The newest hire in the mail room of Boeing’s headquarters could have done as good a job as Jim McNerney last year, as the radical outsourcing he oversaw and encouraged led to the grounding of the 787 Dreamliner. Even so, Boeing’s lapdog board gave McNerney a 20 percent raise, to $27.5 million. At least Jamie Dimon, CEO of JPMorgan Chase had his pay cut in half, to a pauperish $11.5 million for the “London Whale” trading debacle. But a new Senate report shows how Dimon, supposedly America’s smartest and most prudent banker — the guy who bought Washington Mutual for chump change — is presiding over a financial system every bit as dangerous as the one that brought on the Great Recession.
Gretchen Morgenson of the New York Times writes:
Its pages of e-mails, testimony, telephone transcripts and analysis show that traders in the bank’s chief investment office hid money-losing derivatives positions, if only temporarily; that risk limits created by the bank to protect itself were exceeded routinely; that risk models were changed to minimize losses; that bank executives misled investors and the public; and that regulations are only as good as the regulators enforcing them.
Why do Dimon or McNerney still have jobs?
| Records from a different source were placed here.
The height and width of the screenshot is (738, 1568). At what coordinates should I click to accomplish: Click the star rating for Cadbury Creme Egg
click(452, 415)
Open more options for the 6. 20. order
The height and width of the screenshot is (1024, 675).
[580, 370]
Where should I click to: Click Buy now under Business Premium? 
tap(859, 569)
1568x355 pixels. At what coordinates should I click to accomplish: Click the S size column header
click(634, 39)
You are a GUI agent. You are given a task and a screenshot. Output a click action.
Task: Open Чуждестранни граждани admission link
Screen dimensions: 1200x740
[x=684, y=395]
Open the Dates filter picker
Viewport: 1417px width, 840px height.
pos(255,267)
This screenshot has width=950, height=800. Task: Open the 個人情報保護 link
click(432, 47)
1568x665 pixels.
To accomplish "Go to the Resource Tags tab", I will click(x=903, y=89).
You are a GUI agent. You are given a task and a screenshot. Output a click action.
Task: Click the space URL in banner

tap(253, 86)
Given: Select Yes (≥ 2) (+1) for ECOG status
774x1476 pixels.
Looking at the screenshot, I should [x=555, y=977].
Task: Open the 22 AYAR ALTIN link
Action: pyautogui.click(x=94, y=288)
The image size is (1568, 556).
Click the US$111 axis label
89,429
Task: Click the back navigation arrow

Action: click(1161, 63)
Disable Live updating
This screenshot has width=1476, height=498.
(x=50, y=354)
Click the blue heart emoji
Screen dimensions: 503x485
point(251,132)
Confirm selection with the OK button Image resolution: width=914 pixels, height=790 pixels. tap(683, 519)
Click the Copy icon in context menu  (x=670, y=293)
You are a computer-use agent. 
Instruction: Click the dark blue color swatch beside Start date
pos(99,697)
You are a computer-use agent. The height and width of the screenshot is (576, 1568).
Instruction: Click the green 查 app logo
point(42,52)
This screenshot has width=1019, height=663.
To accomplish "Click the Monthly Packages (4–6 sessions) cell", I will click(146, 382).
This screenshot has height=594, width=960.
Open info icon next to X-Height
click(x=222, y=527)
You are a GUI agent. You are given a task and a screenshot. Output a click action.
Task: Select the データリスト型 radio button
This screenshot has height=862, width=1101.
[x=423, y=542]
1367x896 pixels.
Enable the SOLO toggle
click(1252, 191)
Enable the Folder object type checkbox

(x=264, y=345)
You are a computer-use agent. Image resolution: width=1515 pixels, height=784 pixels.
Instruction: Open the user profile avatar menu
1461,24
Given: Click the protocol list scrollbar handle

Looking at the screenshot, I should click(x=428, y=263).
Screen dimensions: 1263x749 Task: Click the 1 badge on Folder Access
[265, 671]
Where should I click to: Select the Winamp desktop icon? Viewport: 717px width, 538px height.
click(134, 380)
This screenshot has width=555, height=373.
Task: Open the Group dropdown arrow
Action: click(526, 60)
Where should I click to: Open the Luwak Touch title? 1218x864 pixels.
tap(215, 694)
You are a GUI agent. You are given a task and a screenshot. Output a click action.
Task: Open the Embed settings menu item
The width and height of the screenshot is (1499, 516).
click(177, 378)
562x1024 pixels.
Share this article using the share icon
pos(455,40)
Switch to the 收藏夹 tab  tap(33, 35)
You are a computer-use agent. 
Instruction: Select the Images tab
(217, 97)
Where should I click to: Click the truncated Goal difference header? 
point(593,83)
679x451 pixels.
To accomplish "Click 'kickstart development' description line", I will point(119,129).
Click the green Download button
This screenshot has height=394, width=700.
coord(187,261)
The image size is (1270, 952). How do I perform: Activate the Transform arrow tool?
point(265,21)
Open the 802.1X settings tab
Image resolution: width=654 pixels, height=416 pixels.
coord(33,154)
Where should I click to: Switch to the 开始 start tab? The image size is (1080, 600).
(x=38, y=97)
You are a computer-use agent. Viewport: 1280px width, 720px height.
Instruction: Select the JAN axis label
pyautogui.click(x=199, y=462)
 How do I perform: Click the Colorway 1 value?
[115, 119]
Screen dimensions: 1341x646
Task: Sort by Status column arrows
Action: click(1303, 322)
Because the cult of the imperial CEO is alive and well, despite the executive malpractice and outright fraud that brought on the 2000 recession (Enron, HealthSouth, Tyco, etc. etc.) as well as the financial crash of 2008. They do whatever they want. Politicians quail before their contribution-bearing lobbyists. Boards are worthless. The message to average Americans who lost jobs, net worth and economic mobility: In your face.